Exotisches Gewürz: Thai Basilikum

10.02.2014

Eine beliebte Zutat in der thailändischen Küche ist das Basilikum. Selbst wenn der Name gleich klingt, unterscheidet sich das thailändische Basilikum in Aussehen und Geschmack stark von dem bei uns in Deutschland gängigen Basilikum. In Thailand gibt es gleich mehrere verschiedene Arten von Basilikum, die bekanntesten sind Kaprau, das heilige Basilikum, und das süße Basilikum Horapa. Kaprau hat kurze Stängel und Blätter mit feinen Haaren.
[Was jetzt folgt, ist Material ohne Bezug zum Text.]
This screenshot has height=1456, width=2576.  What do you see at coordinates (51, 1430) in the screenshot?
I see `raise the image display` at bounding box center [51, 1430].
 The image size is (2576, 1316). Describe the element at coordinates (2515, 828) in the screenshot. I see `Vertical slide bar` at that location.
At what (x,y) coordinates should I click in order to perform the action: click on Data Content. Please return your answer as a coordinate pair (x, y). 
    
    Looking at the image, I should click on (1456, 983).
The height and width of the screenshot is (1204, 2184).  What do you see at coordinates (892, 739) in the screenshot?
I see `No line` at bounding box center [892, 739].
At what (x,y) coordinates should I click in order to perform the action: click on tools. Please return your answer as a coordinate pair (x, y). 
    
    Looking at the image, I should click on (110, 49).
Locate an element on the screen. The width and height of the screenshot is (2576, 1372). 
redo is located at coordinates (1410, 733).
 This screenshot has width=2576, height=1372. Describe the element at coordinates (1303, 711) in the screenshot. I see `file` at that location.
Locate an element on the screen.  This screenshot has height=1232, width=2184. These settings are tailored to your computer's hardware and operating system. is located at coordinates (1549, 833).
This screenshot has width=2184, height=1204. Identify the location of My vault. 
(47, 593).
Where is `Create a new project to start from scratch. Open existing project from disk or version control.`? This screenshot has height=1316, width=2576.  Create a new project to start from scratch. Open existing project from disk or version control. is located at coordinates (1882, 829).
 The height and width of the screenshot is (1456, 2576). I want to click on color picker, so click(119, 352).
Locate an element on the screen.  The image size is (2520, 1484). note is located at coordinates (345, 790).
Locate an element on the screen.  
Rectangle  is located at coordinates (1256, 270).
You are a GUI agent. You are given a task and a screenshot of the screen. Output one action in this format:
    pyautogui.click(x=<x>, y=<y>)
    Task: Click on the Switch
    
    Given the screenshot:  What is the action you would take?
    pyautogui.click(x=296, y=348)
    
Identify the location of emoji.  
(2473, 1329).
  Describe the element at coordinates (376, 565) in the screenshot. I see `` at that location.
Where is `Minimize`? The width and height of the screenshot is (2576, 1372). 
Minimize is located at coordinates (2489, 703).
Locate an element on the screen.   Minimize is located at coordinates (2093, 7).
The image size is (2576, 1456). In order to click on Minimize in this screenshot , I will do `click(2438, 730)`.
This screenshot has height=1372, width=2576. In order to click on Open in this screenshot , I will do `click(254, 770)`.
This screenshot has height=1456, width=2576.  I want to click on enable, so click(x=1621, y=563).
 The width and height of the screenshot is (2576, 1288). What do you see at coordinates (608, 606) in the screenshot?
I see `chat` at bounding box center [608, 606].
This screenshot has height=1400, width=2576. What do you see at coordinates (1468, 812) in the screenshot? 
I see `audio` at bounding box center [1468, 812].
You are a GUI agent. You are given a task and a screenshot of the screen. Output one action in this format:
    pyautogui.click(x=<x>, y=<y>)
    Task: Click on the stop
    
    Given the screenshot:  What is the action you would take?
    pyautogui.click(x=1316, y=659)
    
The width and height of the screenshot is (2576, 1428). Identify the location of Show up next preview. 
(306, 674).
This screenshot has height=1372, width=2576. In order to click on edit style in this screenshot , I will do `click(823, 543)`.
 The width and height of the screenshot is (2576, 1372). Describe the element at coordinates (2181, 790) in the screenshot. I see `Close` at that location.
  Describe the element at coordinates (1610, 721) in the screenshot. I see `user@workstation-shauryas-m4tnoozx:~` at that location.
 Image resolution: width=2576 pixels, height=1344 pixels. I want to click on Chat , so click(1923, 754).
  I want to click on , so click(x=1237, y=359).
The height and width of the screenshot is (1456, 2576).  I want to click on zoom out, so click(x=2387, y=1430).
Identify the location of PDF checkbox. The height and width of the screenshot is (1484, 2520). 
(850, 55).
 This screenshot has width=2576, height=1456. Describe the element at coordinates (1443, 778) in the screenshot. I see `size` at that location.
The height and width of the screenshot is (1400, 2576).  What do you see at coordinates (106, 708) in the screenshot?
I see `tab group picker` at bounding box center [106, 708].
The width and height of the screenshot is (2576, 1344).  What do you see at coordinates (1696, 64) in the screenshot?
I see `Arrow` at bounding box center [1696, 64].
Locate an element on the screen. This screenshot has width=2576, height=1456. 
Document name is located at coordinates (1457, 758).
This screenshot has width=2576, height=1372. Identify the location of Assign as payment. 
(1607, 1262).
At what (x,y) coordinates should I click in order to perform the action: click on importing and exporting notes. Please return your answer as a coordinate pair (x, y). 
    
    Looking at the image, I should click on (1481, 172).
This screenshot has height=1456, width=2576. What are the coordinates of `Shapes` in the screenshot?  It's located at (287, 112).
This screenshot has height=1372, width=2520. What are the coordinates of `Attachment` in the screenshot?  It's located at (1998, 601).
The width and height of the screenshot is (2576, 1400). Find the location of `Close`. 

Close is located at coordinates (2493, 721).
Das starke Aroma wird vor allem in scharfen Currys und Wokgerichten verwendet. Wichtig ist es, das Basilikum erst am Ende der Zubereitung unterzumischen, da sonst zu viel Aroma verloren geht. Heiliges Basilikum ist reich an Betakarotin, Kalzium und gut für Knochen und Zähne.

 

Horapa sieht ähnlich aus wie Kaprau, deutliches Unterscheidungsmerkmal sind nur die purpurfarbenen Stängel. Der intensive, anisartige Geschmack verfeinert meist Salate oder Suppen, kommt aber auch in Currys oder Wokgerichten zum Einsatz. Süßes Basilikum enthält viel Eisen, Vitamin A, B2 und C und hilft bei sämtlichen Magenproblemen. Auch Maeng Lak, das wegen seinem Aroma als Zitronenbasilikum bezeichnet wird, kommt in der thailändischen Küche häufig zum Einsatz. Es hat hellgrüne Blätter mit einem leichten Flaum. Diese werden entweder roh in Salaten oder auch in Suppen verwendet. Zitronenbasilikum ist reich an Betakarotin, Kalzium, Phosphor und Ballaststoffen und hilft gegen Hustenreiz.